Freeman turns bad in Dreamcatcher
One of the screen's good guys has gone bad; and he loved every minute of it.
Usually known for his gravitas, Morgan Freeman turns up in director Lawrence Kasdan's supernatural chiller, Dreamcatcher, as Colonel Curtis, a US Government operative who doesn't play by the rules.
"When a script like this comes along, there's no question that you want to do it. I've been interested in playing against type for some time and this one has given me the chance. There are levels of good and bad in all of us, so if you can find a character who's bad, who's evil, it's segmented.
"There are levels that you can explain to yourself as an actor: I'm doing this because I have these reasons for it. They're worth doing; you want to find stuff like that."

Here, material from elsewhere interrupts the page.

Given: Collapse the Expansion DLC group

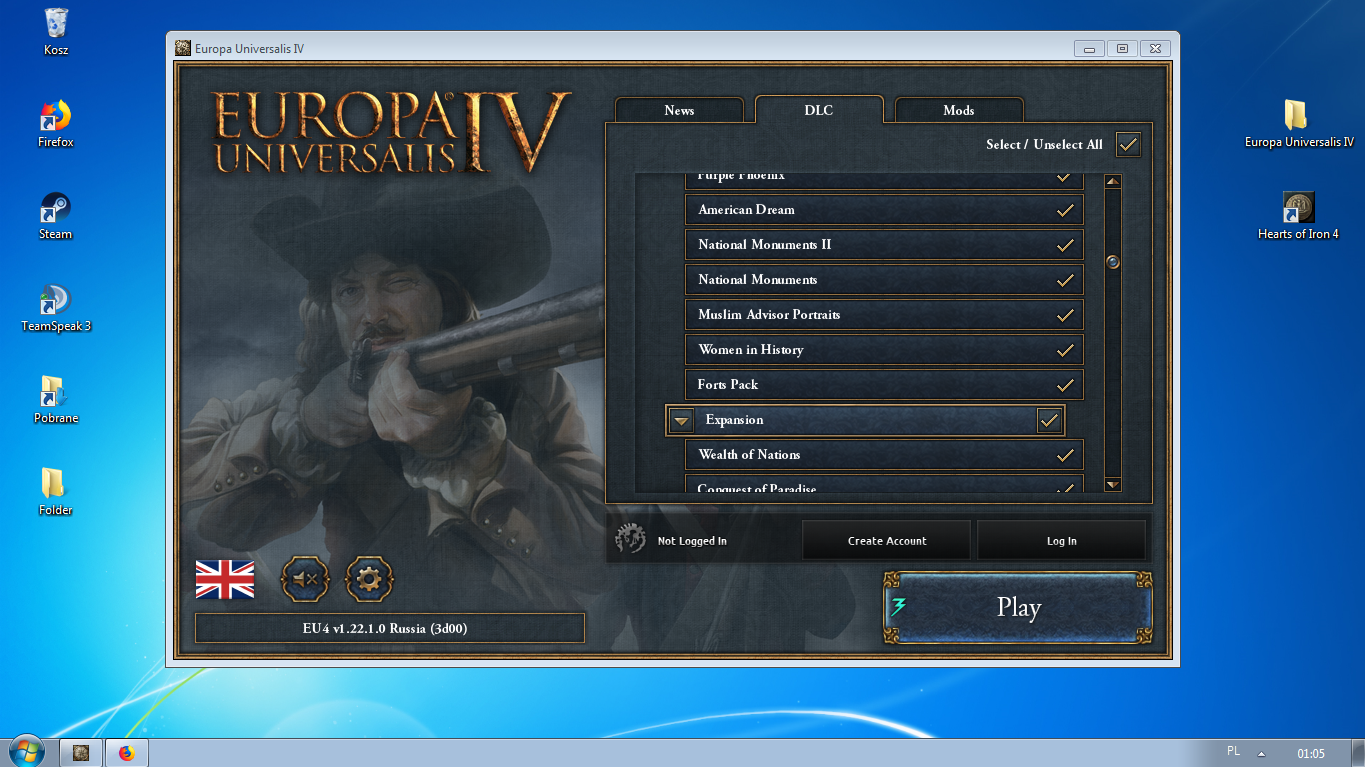Looking at the screenshot, I should click(x=680, y=420).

The chances are that you have your very own Dreamcatcher; they're those feathery little devices like fishing nets which we hang on our windows to, er, catch dreams. They come from Native American legend and they're rather sweet.
Which is probably why the world's greatest writer of spine-tingling horror, Stephen King, took them and turned them into objects of fear. Only King could do it!
In Dreamcatcher, four friends - played by Thomas Jane, Jason Lee, Timothy Olyphant and Damian Lewis - find themselves sharing a supernatural power, which comes in handy when they find themselves at a snow-covered forest hideaway; with a nearby crashed alien spaceship and visitors with a nasty turn of mind.
It's the sort of shocker which raises as many laughs as screams, as Kasdan explains: "It's either funny or it isn't. Sometimes it isn't funny to the audience, but every joke in my movies is funny to me. I always think that the most dire circumstances create the greatest potential for humour. Raiders of the Lost Ark, which I scripted, is full of that. When you think you're about to die, it gives you a wonderful, liberating feeling of anything goes, and that's where all comedy comes from."
Dreamcatcher, the screen rights for which were sold by King for $1, was, adds Kasdan, "a really fun story" which gave the man who brought us Body Heat, Grand Canyon, The Big Chill and Silverado the chance of moving in a new direction: "I had done a lot of ensemble comedies, groups of people and their life decisions, and, frankly, I was sick to death of it.
"In my film, they would have just gone home and said: 'Gee, that was nice', but in King's film, they run into aliens."
Kasdan reveals a secret and long-held secret; he has always wanted to make a film packed with big, splashy special effects: "I started off writing effects movies and never ever got to make one. And now, effects have evolved into an incredibly versatile form, just at the time when I found the story I could use them in. I had a wonderful collaboration with ILM - Industrial Light and Magic - so to actually go in there and have them do 400 shots for me was very exciting."
From King himself comes the perfect scare-the-heck-out-of-'em philosophy; there are, he maintains, three ways to frighten folk: first you have to really evoke terror; then go for horror and then just gross 'em out. Nobody does all three better than King.
Dreamcatcher is actually a terrific film, adapted for the screen by the legendary William Goldman, no stranger to bringing King novels to the screen (Hearts in Atlantis in 2001 and Misery in l990), and with a strong cast that includes Donnie Wahlberg and Tom Sizemore.